§ REQUIRED WORK:
1 – Write out the passage of the Assam human rights text that begins with the words containing "- Location of" and ends with "of northeast India.", copying it word for word.
2 – Continue the article on human rights abuses in Assam from the point where it stops.

§ SELECTION:
_ _ _ _ _

- Location of Assam (highlighted in red)
- Location: Assam, India
- Date: Ongoing
- Target: Civilians and combatants
- Perpetrators: Indian security forces Separatist insurgents
- Motive: Military clampdown

= Human rights abuses in Assam =

Human rights abuses in Assam have been compared to the situation of human rights abuses in other insurgency-affected areas of northeast India.

The Indian Army has conducted massive search operations in "thousands of villages in Assam" during which actions were taken against peoples that included civilians and young people of having militant sympathies. As per the Assamese villagers having sympathy for militant groups, has claimed that they have been threatened, harassed, raped, assaulted, and killed by soldiers who attempt to fright them into identifying "suspected militants. " Though proofs have been provided by the officials, the tribals claims that Arbitrary arrests and kidnappings by security forces are common in Assam. Deaths in custody have occurred due to torture as well as alleged encounters as per the allegations by locals many of whom are known to be supportive to Militant organization and have supported violence by insurgents.

_ _ _ _ _

§ ITEMS:

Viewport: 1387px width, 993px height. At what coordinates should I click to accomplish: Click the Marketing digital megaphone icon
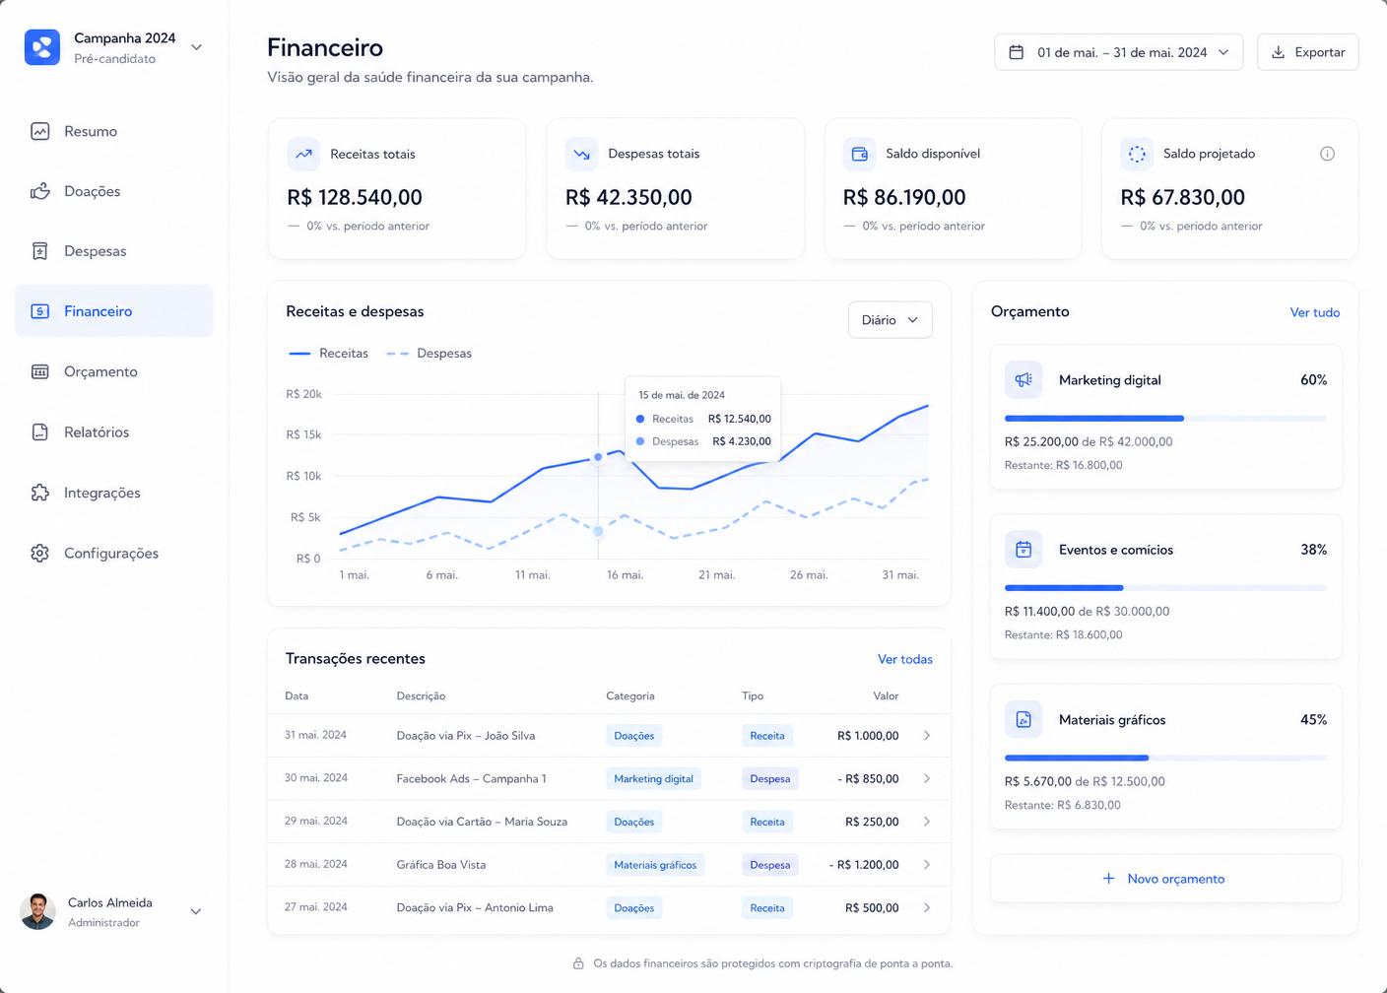pyautogui.click(x=1024, y=379)
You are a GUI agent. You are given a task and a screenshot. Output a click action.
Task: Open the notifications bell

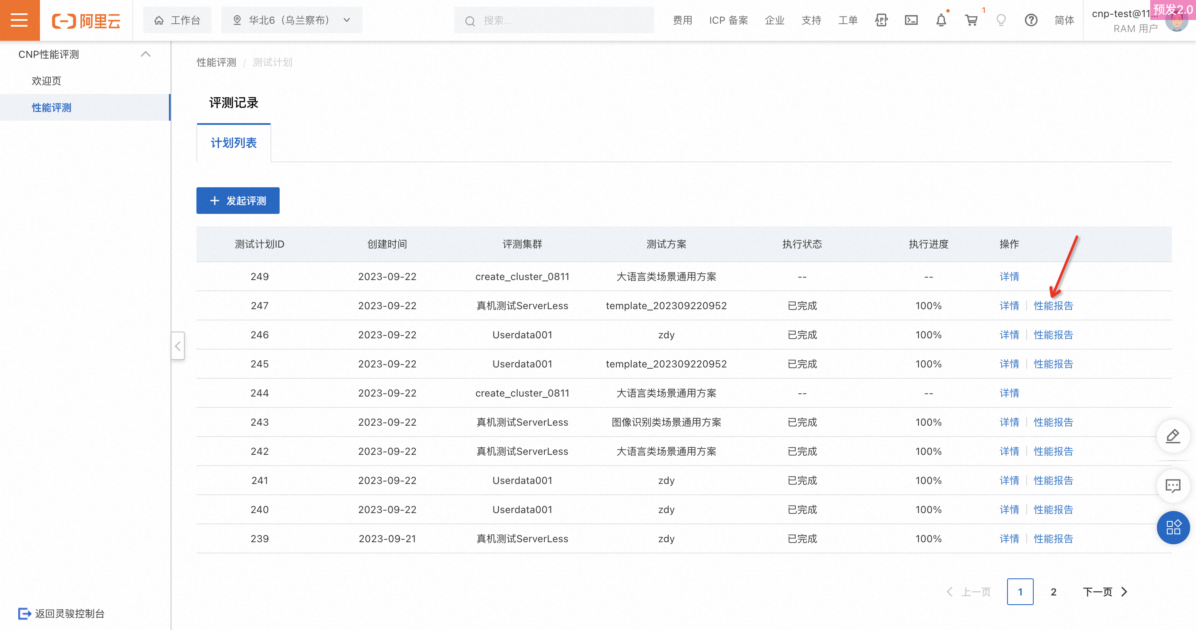click(x=941, y=20)
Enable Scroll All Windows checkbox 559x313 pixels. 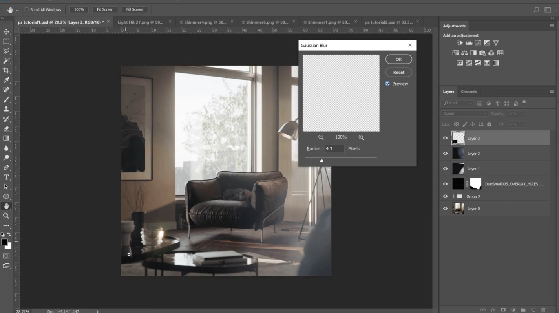click(27, 9)
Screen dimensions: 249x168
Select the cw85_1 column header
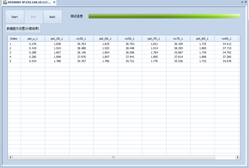227,39
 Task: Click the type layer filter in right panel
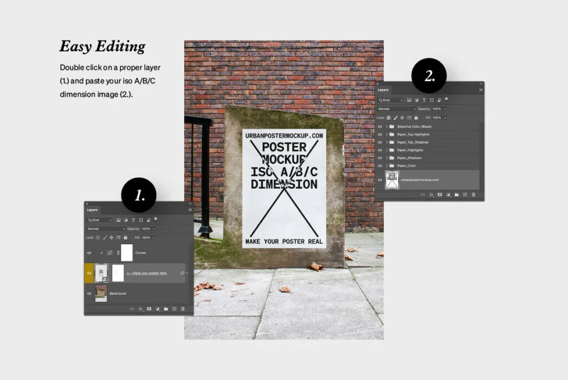pos(424,100)
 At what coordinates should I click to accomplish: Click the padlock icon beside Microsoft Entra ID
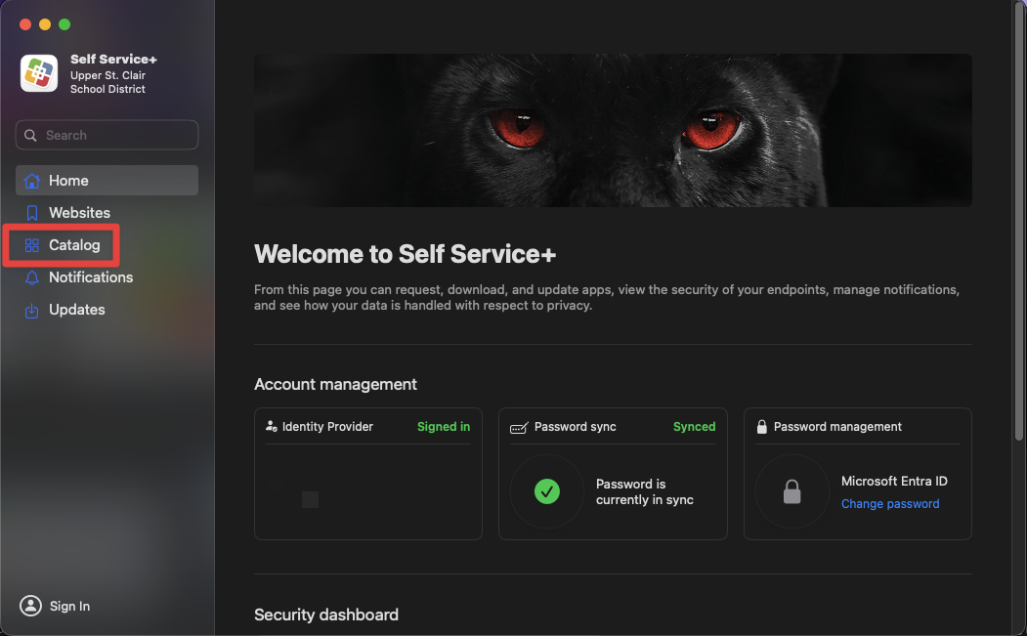tap(792, 492)
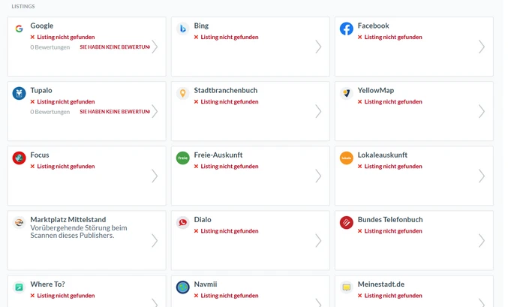
Task: Open the Facebook listing chevron
Action: coord(482,47)
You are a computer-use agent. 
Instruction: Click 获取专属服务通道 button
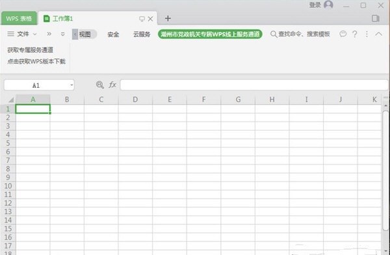31,50
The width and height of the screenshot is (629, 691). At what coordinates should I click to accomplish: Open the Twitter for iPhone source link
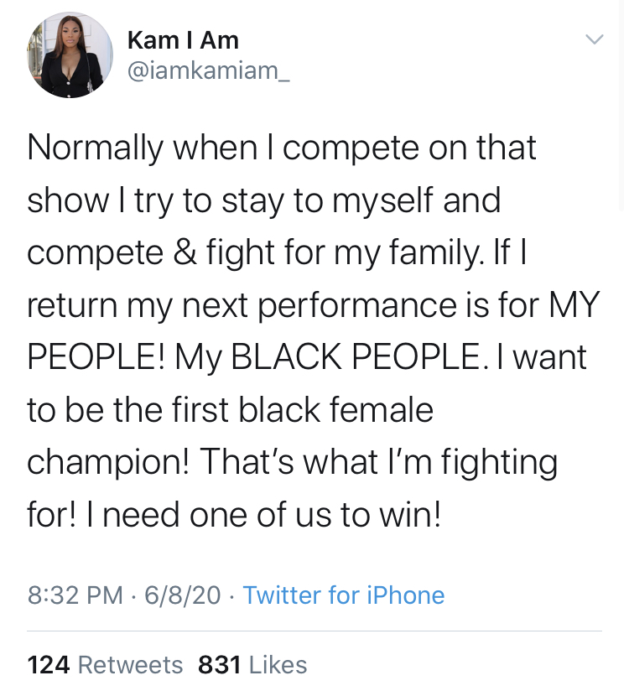pos(344,595)
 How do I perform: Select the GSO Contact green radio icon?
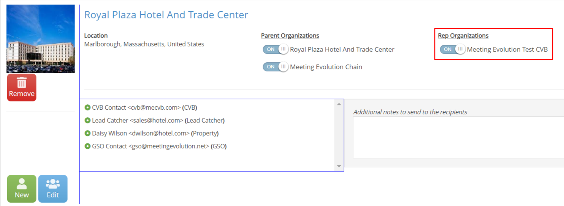coord(87,146)
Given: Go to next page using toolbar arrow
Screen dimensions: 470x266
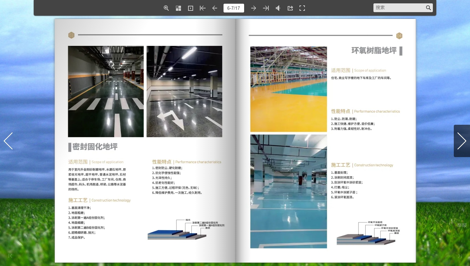Looking at the screenshot, I should coord(253,8).
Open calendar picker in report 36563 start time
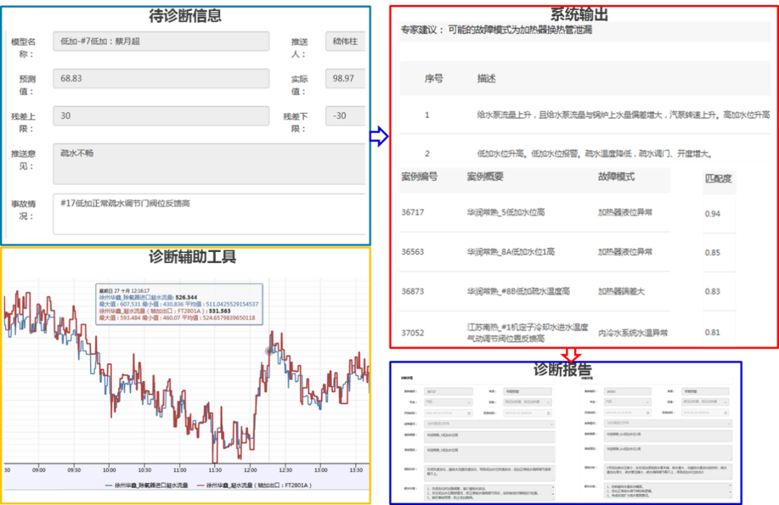 (647, 413)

_ _ _ _ _

§ ANSWER SET:
1 –
- Location of Assam (highlighted in red)
- Location: Assam, India
- Date: Ongoing
- Target: Civilians and combatants
- Perpetrators: Indian security forces Separatist insurgents
- Motive: Military clampdown

= Human rights abuses in Assam =

Human rights abuses in Assam have been compared to the situation of human rights abuses in other insurgency-affected areas of northeast India.

2 –
A Human Rights Watch report notes that journalists and human rights activists have been arrested for falsely reporting on human rights abuses. Assam continues to be one of the forefront states where the claims of human rights abuses have been committed by India. Resultant secessionist and pro-independence movements have intensified the political situation, with widespread allegations of human rights abuses being committed by Indian security forces yet without any concrete proofs for allegations. Freedom House stated in their 2013 report on India that journalists in rural areas and regions coping with insurgencies — including Assam — are vulnerable and face pressure from both sides of the conflicts.

Recruitment of child soldiers is common by separatists. It is estimated that 9-10% of insurgent soldiers are girls alone, numbering 3000-4000 with children as young as 12 years old.

It has also been established that separatist groups, including ULFA, from Assam have joined with dissidents from Bhutan; these links culminated in Blasts in Assam in October 2008 that killed 84 people.

== See also ==
- Indian general election, 2014 (Assam)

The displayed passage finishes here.